Excerpts from a dataset
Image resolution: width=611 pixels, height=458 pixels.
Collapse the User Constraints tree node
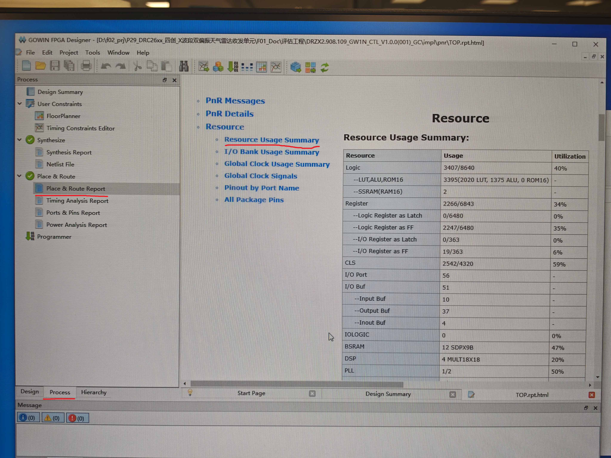(20, 104)
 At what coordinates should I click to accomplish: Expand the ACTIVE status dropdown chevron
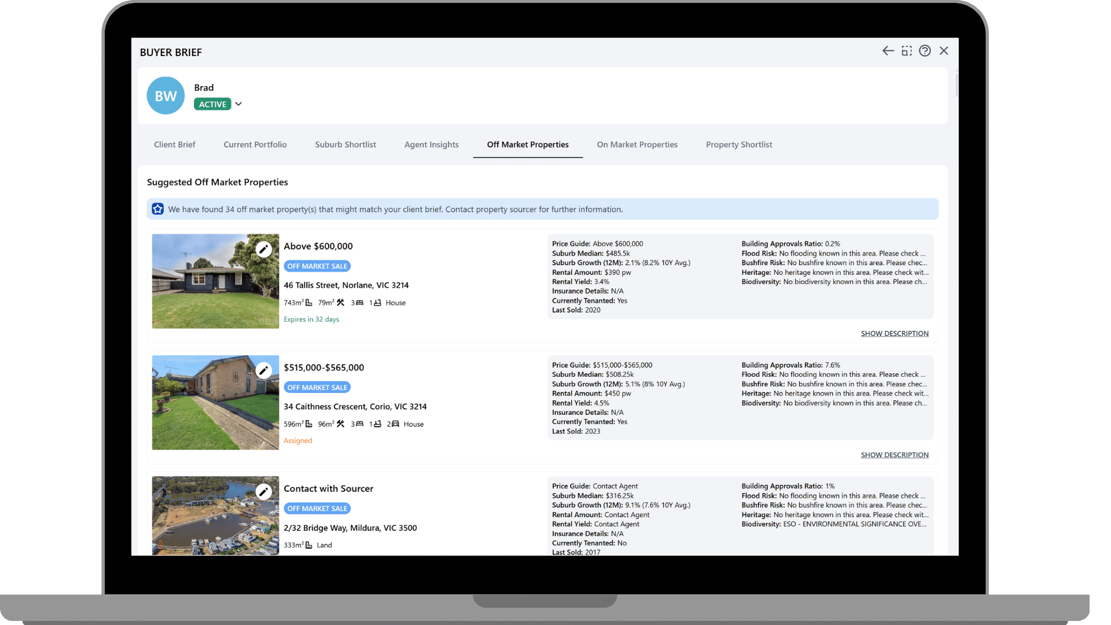[238, 104]
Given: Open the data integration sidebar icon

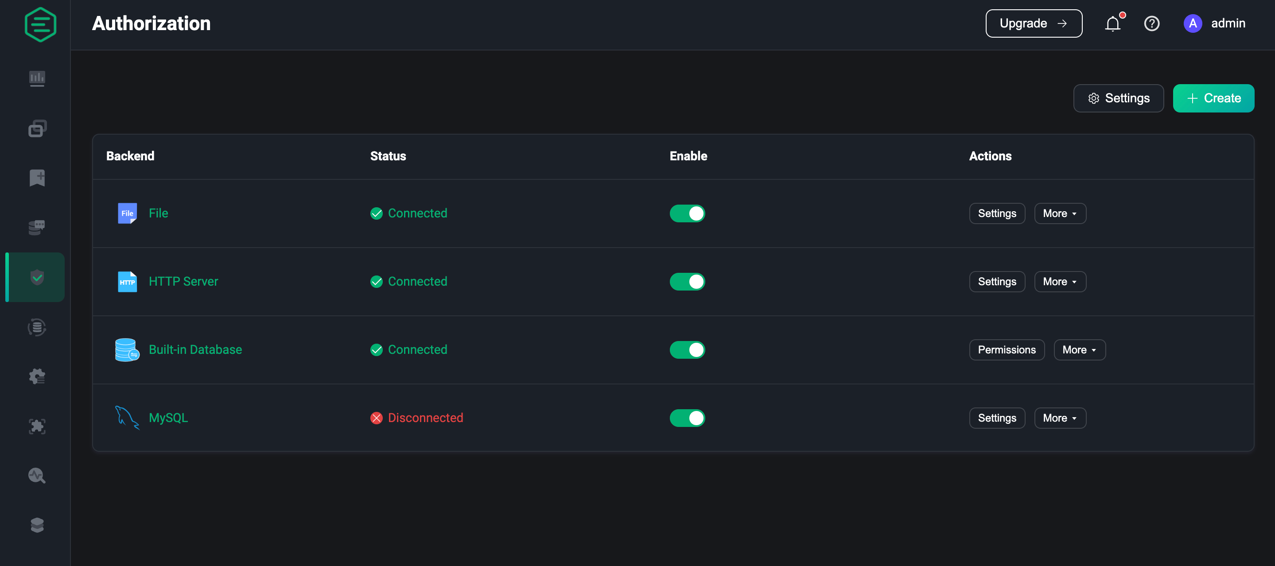Looking at the screenshot, I should pos(37,327).
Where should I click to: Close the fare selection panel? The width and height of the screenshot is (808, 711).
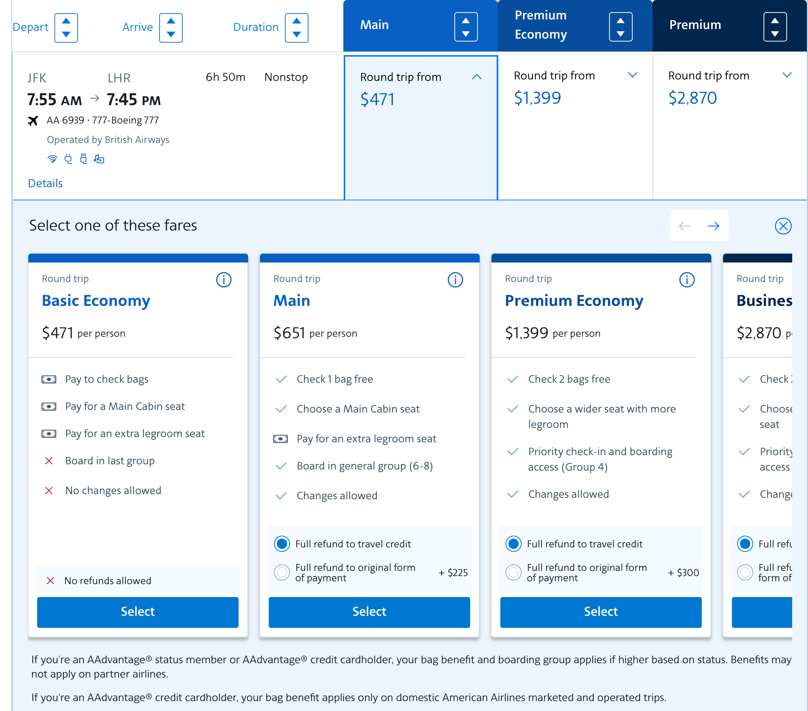(x=783, y=226)
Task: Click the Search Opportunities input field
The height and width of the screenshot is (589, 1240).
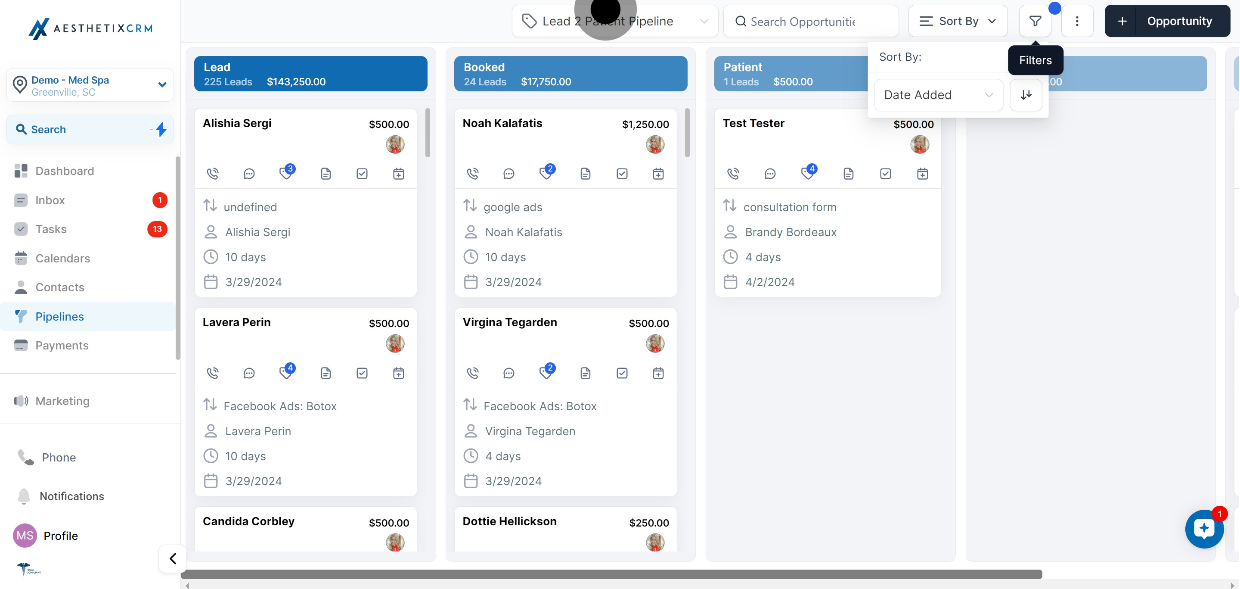Action: [811, 22]
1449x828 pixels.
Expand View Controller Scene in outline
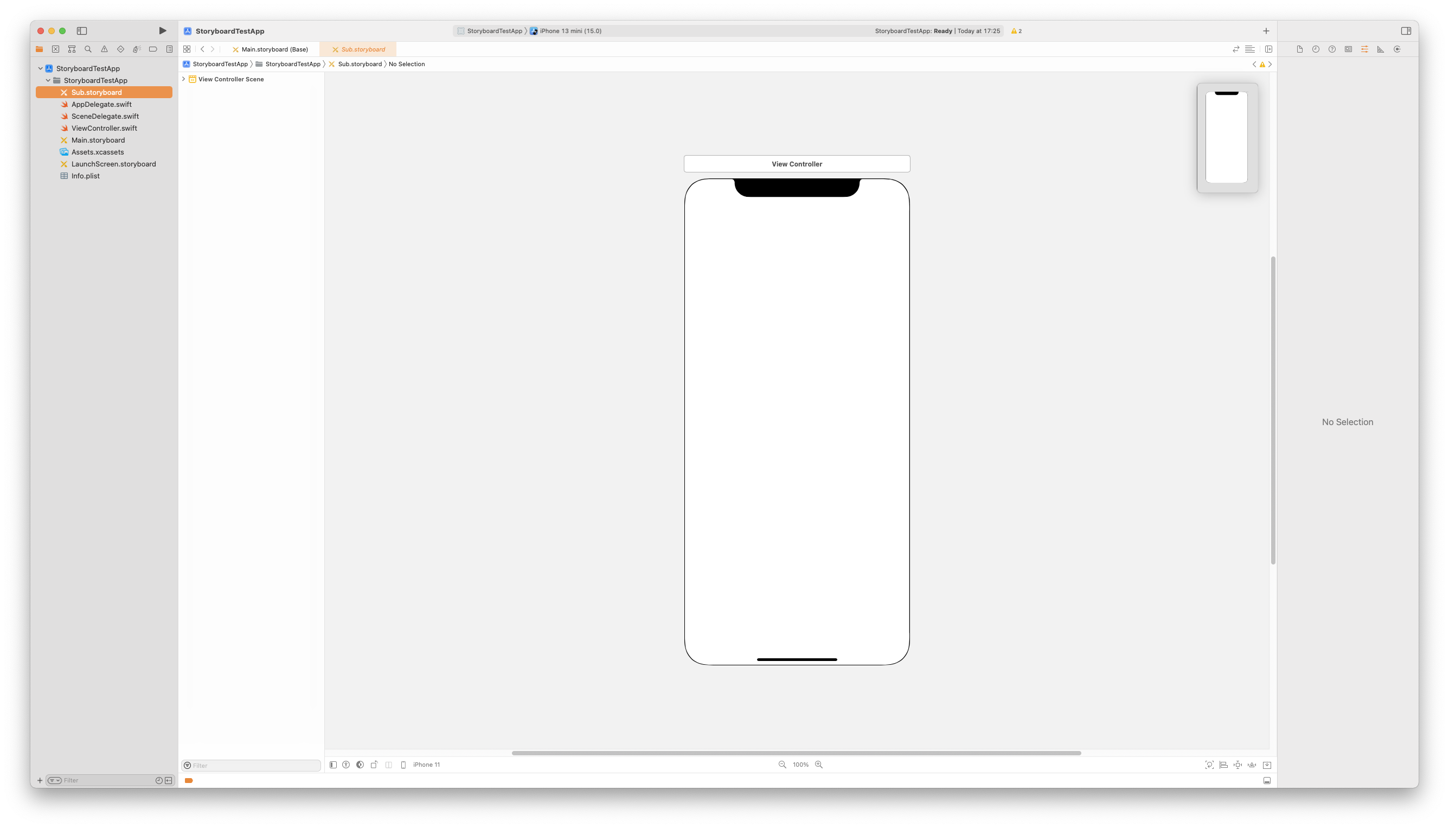coord(184,79)
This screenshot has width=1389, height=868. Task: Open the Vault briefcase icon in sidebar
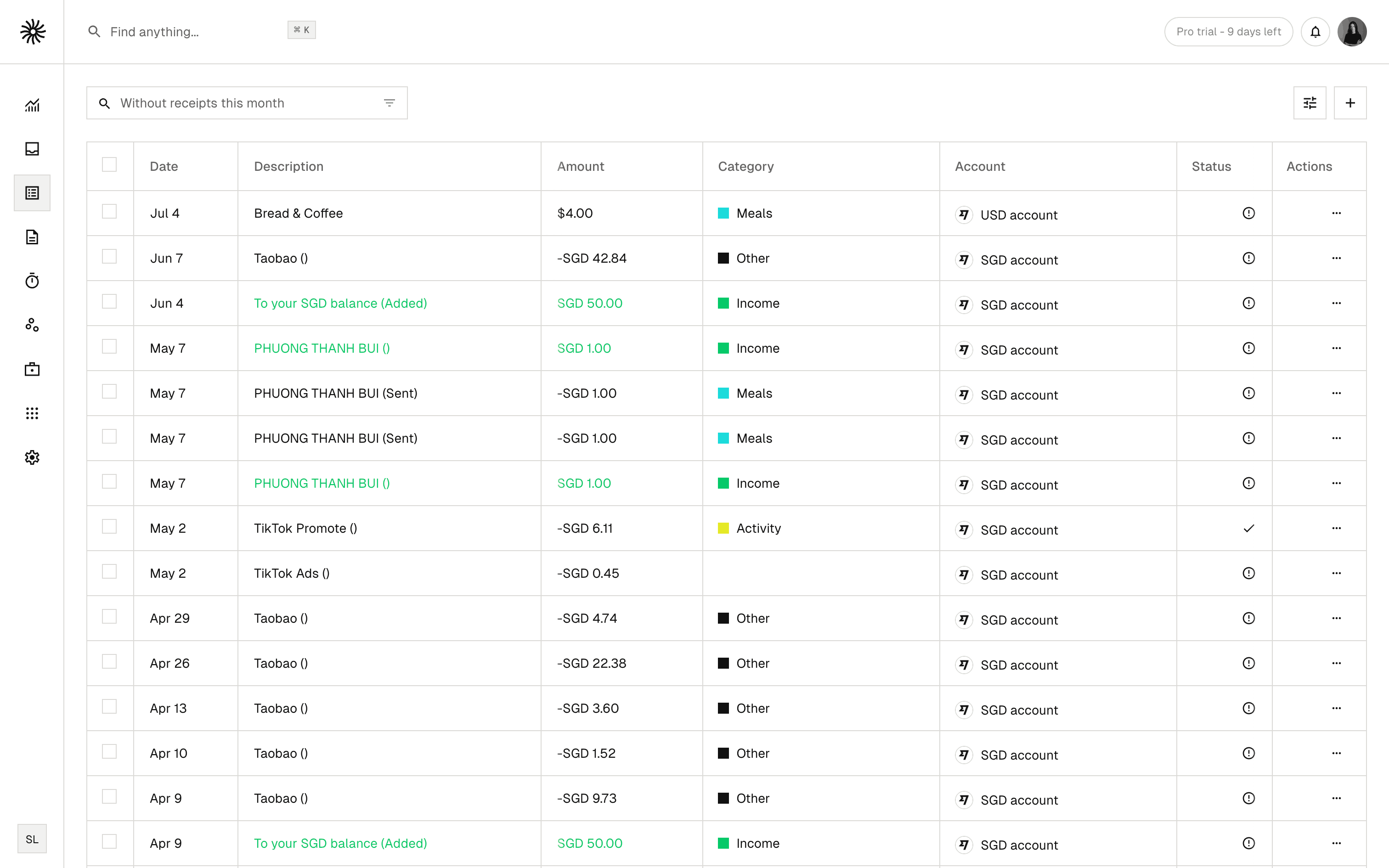(32, 369)
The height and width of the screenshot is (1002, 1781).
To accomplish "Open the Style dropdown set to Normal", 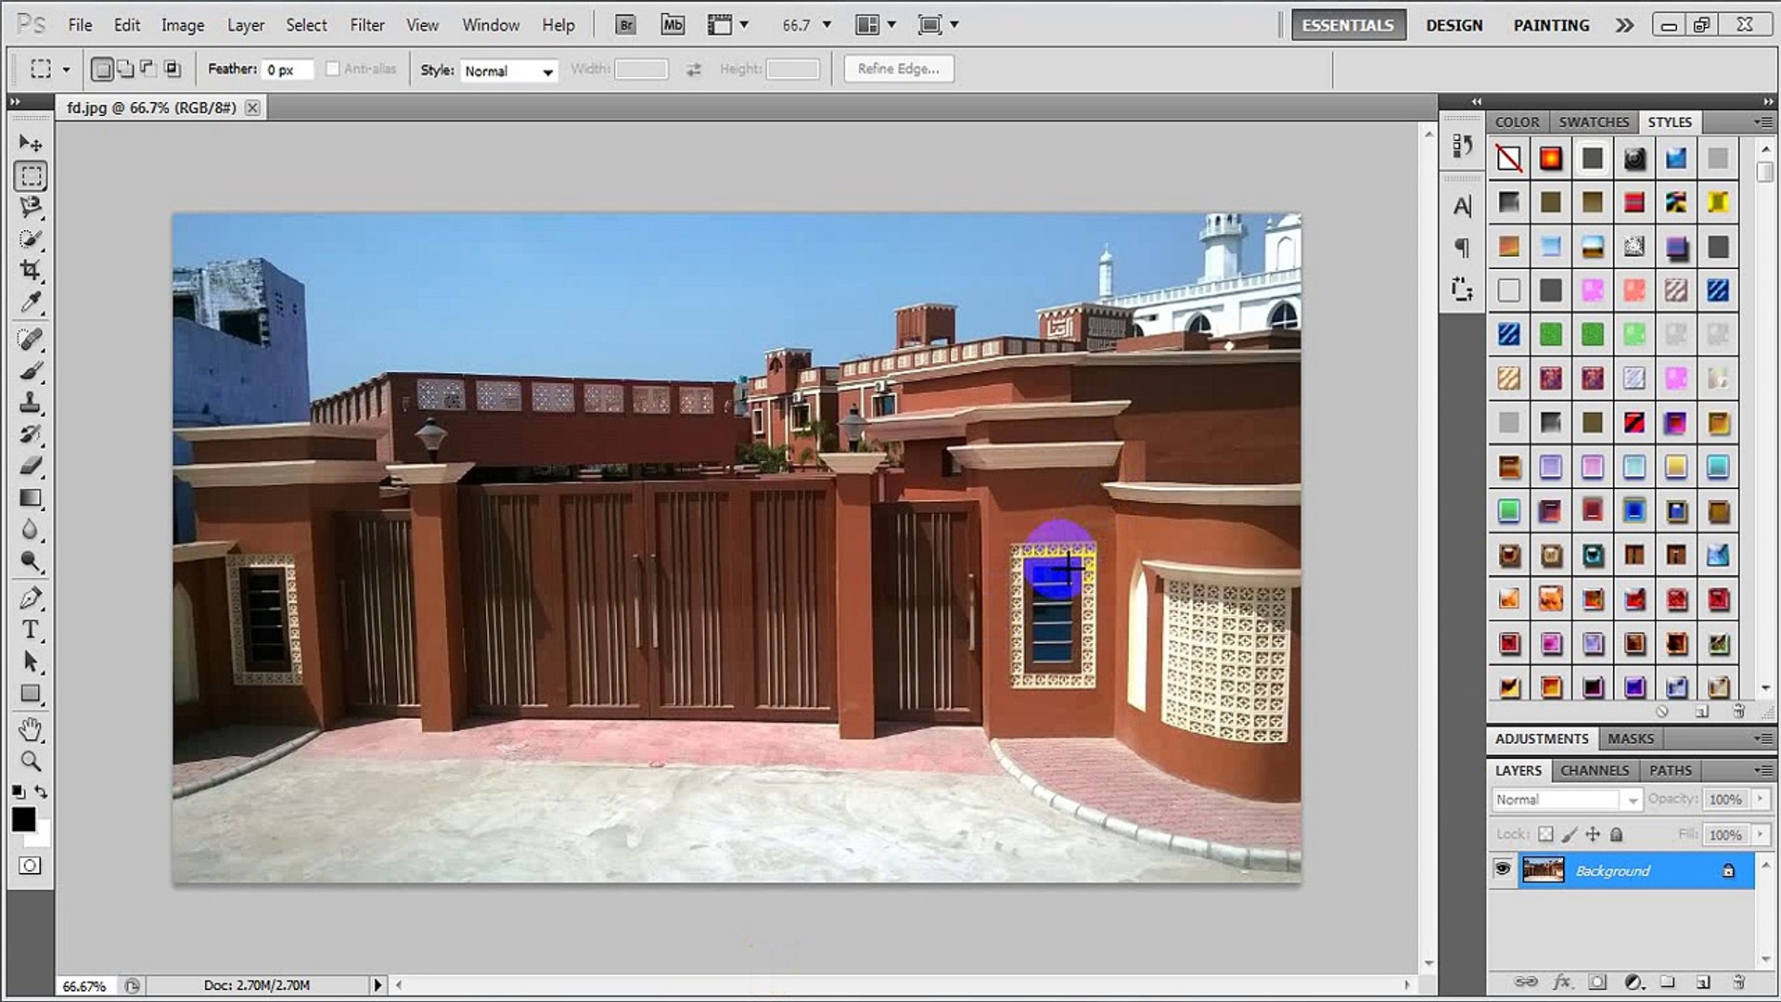I will coord(509,71).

> **Problem to work on**
Report the number of lines in the records that hold "pixels" and write no other words.

> **Solution below**
2